Eins von Angela Peters Pferden heißt "Nikolaus" und ist daher optimal geeignet, Kindern eine Weihnachtsfreude zu machen.

Foto: Angela Peters

Kein Wunder, denn neben mehreren Ponys gibt es auf dem Hof von Angela Peters Enten, Ziegen, Kühe, Hunde und Katzen - genug Tiere, um gleich mehrere Nachmittage zu füllen. "Ich glaube, Tiere sind sehr heilsam für Kinder", sagt die 33-Jährige. "Die fragen nicht, wie siehst du aus, wo kommst du her. Selbst Pferde, die Erwachsene nicht unbedingt an sich ranlassen, sind bei Kindern meist ganz zutraulich."

Auch Birgit Brücken (40) hat jede Menge Erfahrung mit Kindern und Pferden. Ihre sechs Pferde stehen auf dem Neudellerhof in Ratingen, wo die Reitlehrerin das ganze Jahr über mit ihrem Unternehmen "Ponyzeit" Kindergruppen empfängt. Zu Weihnachten sollen ein bis zwei Kinder ab vier Jahren nun umsonst kommen dürfen, die sonst nicht die Möglichkeit haben. Eine Bewerbung sei schon bei ihr eingegangen, seit sie am Wochenende bei Facebook gepostet habe. Wer ein Pony putzen, ihm Zöpfe flechten und eine Runde reiten darf, will sie bis Mitte Dezember entscheiden. Einzige Voraussetzung: Das Kind sollte einen Fahrradhelm mitbringen.

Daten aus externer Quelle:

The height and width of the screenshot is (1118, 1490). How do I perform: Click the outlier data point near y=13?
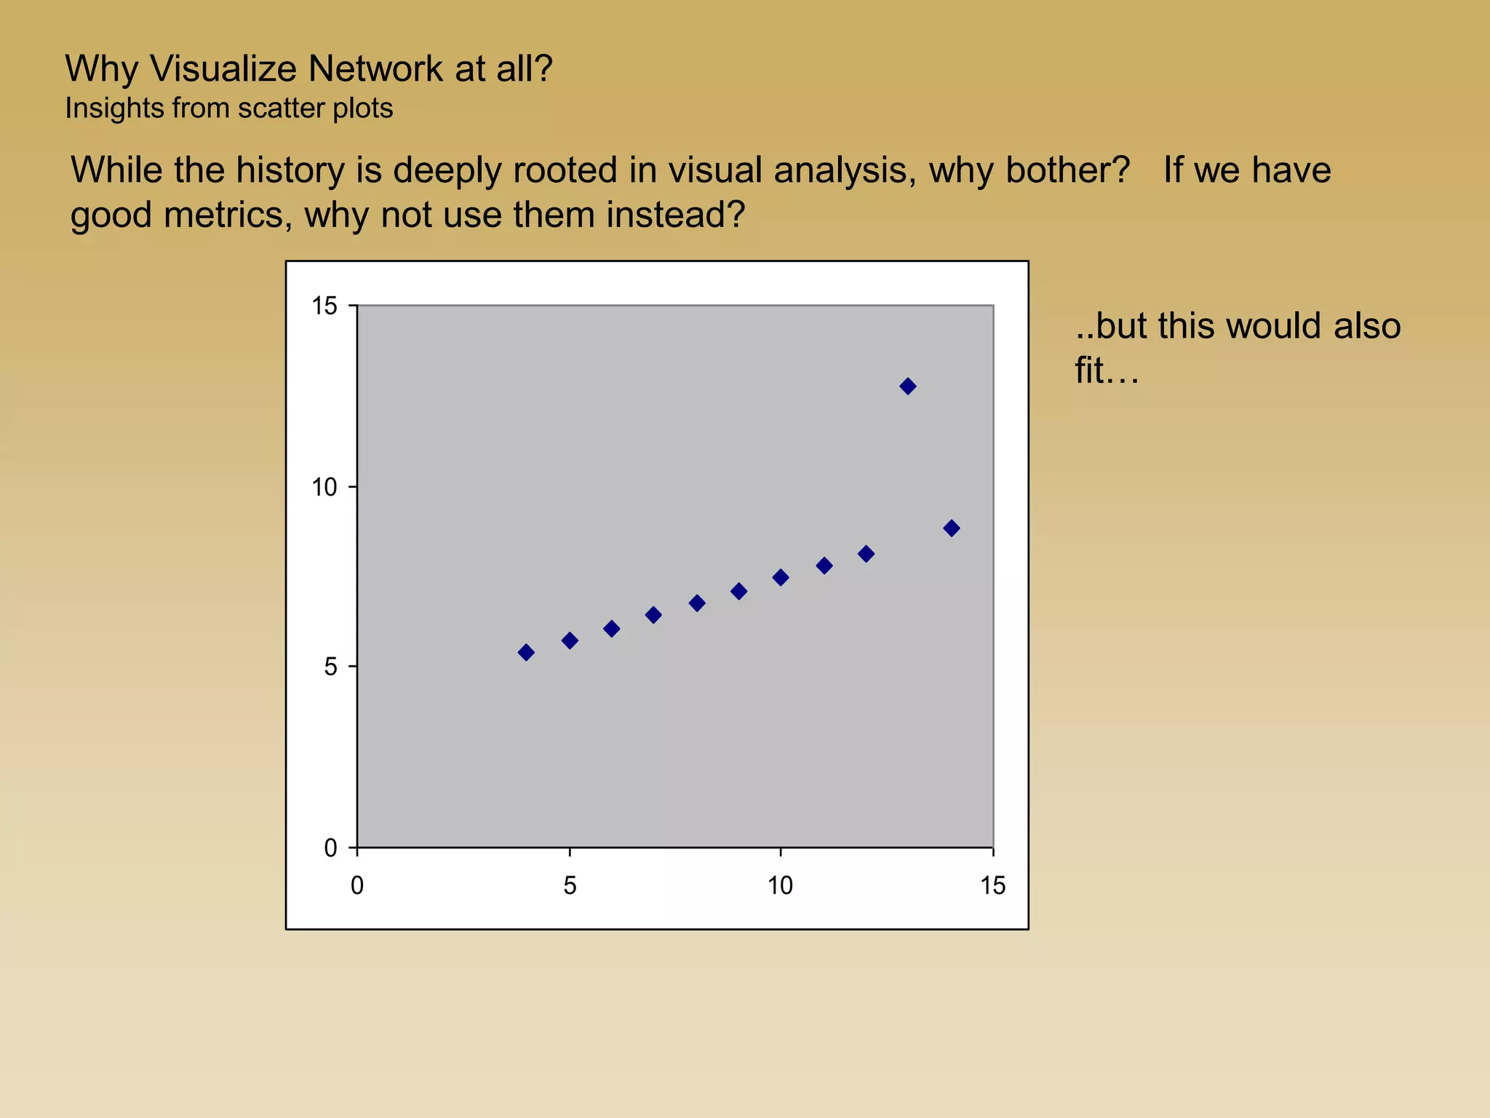907,386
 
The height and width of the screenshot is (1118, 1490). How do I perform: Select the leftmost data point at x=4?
526,652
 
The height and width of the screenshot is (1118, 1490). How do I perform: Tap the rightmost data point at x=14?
951,528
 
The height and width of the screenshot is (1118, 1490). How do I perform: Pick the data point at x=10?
781,577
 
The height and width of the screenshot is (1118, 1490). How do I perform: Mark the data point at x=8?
696,603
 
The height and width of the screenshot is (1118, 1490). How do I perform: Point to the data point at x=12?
866,554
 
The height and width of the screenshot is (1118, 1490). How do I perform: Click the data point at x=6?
611,628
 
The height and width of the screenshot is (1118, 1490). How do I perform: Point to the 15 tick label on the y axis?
324,306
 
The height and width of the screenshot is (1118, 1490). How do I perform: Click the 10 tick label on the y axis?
324,487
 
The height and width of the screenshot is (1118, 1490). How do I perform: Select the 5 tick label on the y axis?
331,667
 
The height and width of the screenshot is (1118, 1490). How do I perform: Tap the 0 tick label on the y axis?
331,848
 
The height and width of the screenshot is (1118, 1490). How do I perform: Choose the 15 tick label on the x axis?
992,886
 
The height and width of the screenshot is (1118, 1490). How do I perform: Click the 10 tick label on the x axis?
780,886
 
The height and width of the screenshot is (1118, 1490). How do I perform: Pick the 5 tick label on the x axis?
570,886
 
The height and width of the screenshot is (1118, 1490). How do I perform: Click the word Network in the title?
375,69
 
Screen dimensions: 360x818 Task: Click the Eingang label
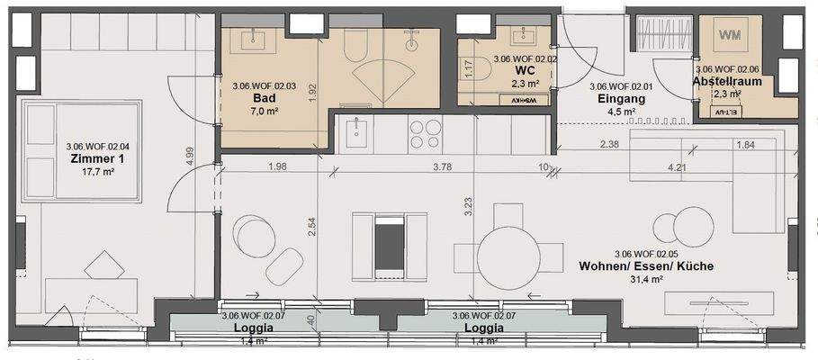pos(616,99)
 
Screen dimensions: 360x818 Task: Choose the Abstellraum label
pos(727,81)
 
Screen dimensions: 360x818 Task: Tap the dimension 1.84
pos(745,144)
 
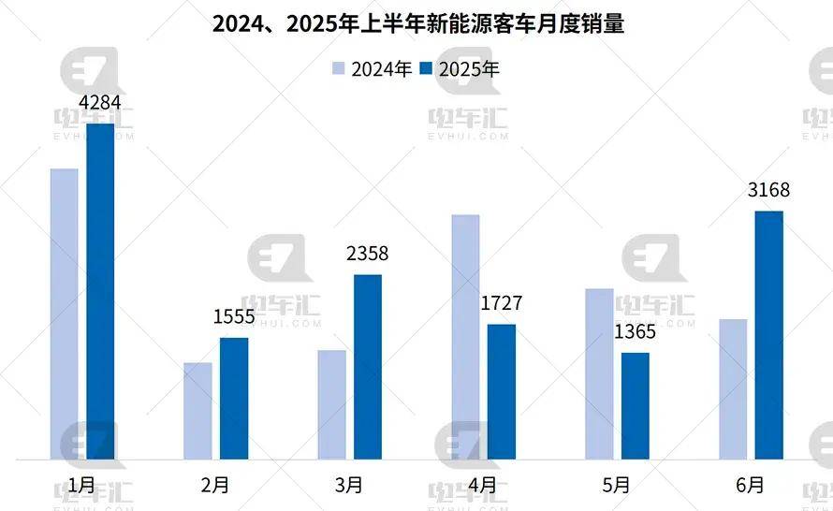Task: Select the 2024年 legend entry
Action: click(x=372, y=68)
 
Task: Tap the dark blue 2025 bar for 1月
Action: click(x=100, y=291)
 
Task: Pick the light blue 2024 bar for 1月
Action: click(x=65, y=314)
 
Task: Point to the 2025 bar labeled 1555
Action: click(x=234, y=399)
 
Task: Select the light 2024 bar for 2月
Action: click(x=198, y=411)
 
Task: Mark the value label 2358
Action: click(x=368, y=254)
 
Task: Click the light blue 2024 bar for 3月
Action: click(x=331, y=404)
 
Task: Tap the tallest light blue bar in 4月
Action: click(x=465, y=337)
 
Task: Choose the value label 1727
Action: click(x=502, y=303)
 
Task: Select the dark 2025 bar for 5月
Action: click(x=636, y=406)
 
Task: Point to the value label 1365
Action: click(x=636, y=331)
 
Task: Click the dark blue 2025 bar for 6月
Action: click(x=769, y=335)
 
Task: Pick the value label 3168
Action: click(x=769, y=190)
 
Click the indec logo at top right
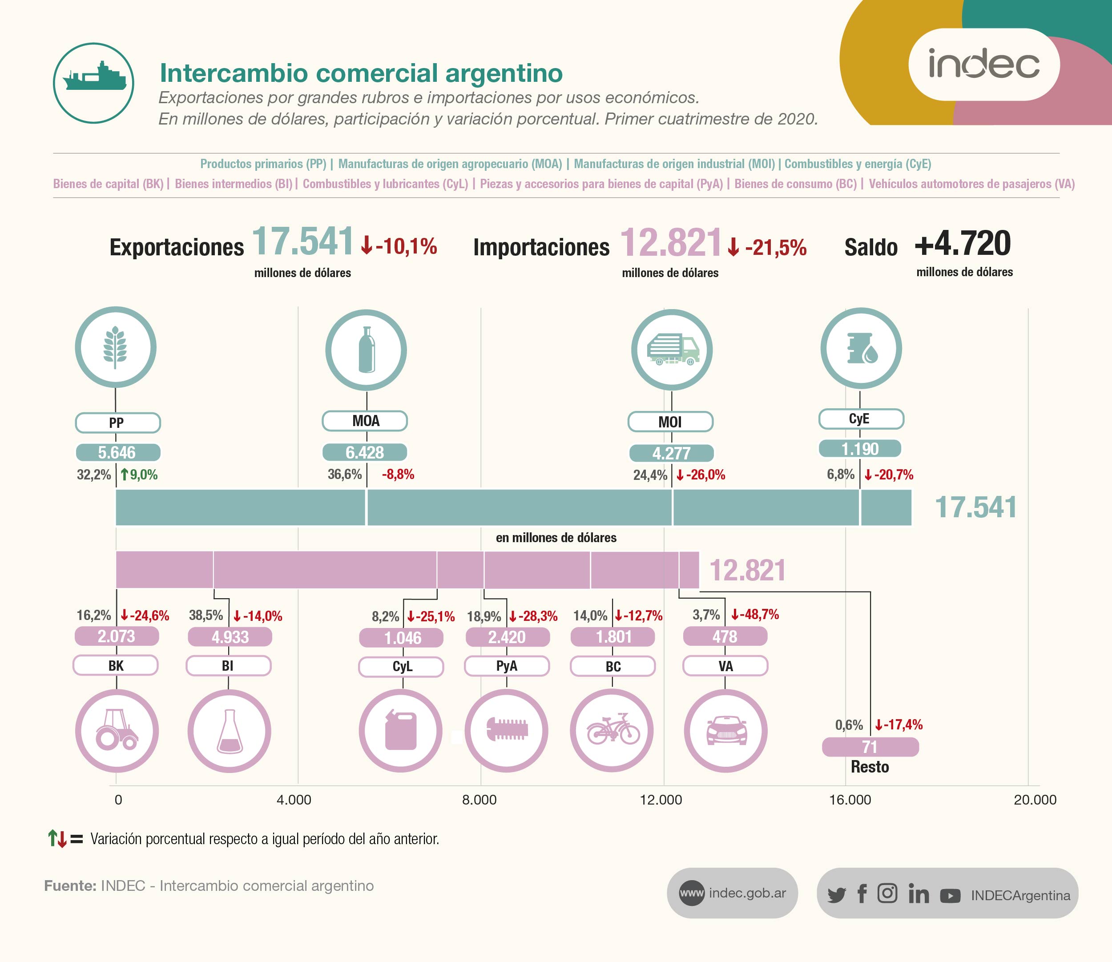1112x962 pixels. tap(983, 64)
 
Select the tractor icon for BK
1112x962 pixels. tap(117, 731)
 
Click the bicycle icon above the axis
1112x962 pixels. tap(612, 731)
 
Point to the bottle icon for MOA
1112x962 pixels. tap(366, 350)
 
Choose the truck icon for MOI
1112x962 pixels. tap(672, 350)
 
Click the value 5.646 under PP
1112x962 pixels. tap(117, 453)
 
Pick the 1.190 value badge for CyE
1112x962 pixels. tap(860, 449)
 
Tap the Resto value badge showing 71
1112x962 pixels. tap(870, 747)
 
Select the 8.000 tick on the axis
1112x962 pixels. tap(479, 800)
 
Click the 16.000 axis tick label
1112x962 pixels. tap(850, 800)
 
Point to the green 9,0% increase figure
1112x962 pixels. tap(139, 475)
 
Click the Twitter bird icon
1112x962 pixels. tap(837, 895)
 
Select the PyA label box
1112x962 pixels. tap(506, 666)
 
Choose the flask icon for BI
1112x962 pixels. tap(229, 731)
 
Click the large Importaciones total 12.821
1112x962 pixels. tap(671, 243)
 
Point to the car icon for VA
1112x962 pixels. tap(725, 731)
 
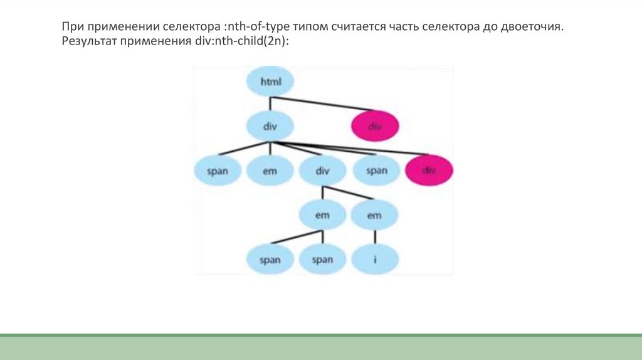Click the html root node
tap(270, 82)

Denn Sicherheit geht natürlich vor.

 Birgit Brückens Mini-Ponys haben die perfekte Größe für Kinder ab vier. Bei der Aktion dabeisein wird auch Trainerassistentin Jana Genzler (rechts).

Birgit Brückens Mini-Ponys haben die perfekte Größe für Kinder ab vier. Bei der Aktion dabeisein wird auch Trainerassistentin Jana Genzler (rechts).

Foto: Birgit Brücken

Die Düsseldorferin Jacky Raschen hat bereits im vergangenen Jahr einem kleinen Mädchen einen schönen Nachmittag mit ihrem Pferd geschenkt. Die Neunjährige sprach nach einem traumatischen Erlebnis nicht mehr. "Erst war das ziemlich schwierig - wir wussten nicht so richtig, wie wir damit umgehen sollten", berichtet die 22-Jährige. "Ist Körperkontakt zum Beispiel okay?" Aber das Kind sei schnell begeistert vom Pferd gewesen. "Ich werde es auf jeden Fall wieder machen", sagt Jacky. "Es war ein wunderschöner Tag."

Tipps: Kuchen backen, Pferd vorher bewegen

Ihre Tipps für alle Anbieter von #ZeitmitPferden: "Sich vorher auf jeden Fall Gedanken machen, was man mit dem Kind machen will." Zurechtlegen solle man sich nicht nur das Tagesprogramm, sondern auch, ob man auf jedes Wetter vorbereitet ist und ob es auch eine Kleinigkeit zu essen gibt. "Ich habe außerdem mein Pferd an den Tagen vorher extra viel bewegt", sagt sie. "Dadurch war es am Tag des Besuchs ruhig und ausgeglichen."

Bei Laura Bohn und "Kentucky" jedenfalls steht das Programm schon: im Grunde ein ganz normaler Stalltag, wie sie ihn auch selbst hat. Der oder die Auserwählte soll lernen, dass Pferdehaltung etwas mit Arbeit zu tun hat - deswegen wird "Kentucky" erst mal von der Wiese geholt, gefüttert und geputzt, bevor es einen kleinen Spazierritt gibt. Sie hat schon zehn Zuschriften bekommen. "Man kann sich gar nicht entscheiden", sagt sie ein wenig verzweifelt. "Das ist echt schlimm. Vielleicht muss ich auch mehrere Kinder einladen. Mal sehen."